§ EXERCISE: Search the records below for the word "computer" and show every line where it occurs.

§ LISTED RECORDS:

######

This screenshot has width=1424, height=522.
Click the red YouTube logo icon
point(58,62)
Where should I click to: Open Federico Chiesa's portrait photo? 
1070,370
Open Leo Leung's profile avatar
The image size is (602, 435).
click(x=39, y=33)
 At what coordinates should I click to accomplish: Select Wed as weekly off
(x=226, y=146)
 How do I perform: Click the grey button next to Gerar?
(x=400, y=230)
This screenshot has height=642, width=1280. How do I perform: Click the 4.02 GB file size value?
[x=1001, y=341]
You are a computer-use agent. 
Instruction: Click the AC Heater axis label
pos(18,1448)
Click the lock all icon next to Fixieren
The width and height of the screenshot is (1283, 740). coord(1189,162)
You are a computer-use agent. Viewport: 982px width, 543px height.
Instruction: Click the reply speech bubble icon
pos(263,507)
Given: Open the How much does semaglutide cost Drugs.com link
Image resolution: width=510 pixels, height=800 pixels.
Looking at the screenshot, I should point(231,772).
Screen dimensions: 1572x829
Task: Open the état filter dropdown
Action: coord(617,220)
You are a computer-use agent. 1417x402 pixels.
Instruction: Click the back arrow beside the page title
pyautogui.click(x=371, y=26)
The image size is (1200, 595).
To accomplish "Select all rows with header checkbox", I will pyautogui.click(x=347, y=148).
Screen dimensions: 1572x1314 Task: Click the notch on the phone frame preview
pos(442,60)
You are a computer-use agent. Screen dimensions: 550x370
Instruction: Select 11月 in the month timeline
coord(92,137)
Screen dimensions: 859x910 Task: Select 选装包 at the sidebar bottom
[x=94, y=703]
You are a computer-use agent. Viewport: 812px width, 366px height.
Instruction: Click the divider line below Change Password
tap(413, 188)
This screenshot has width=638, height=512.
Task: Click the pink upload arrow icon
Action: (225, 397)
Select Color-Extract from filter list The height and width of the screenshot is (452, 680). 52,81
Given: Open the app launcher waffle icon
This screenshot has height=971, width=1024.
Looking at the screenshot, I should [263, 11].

######

§ YOUR RESPONSE:
You are a computer-use agent. 
You are a computer-use agent. Viewport: 982px width, 543px height.
You are a computer-use agent. 1417x402 pixels.
You are a computer-use agent. Screen dimensions: 550x370
You are a computer-use agent. Viewport: 812px width, 366px height.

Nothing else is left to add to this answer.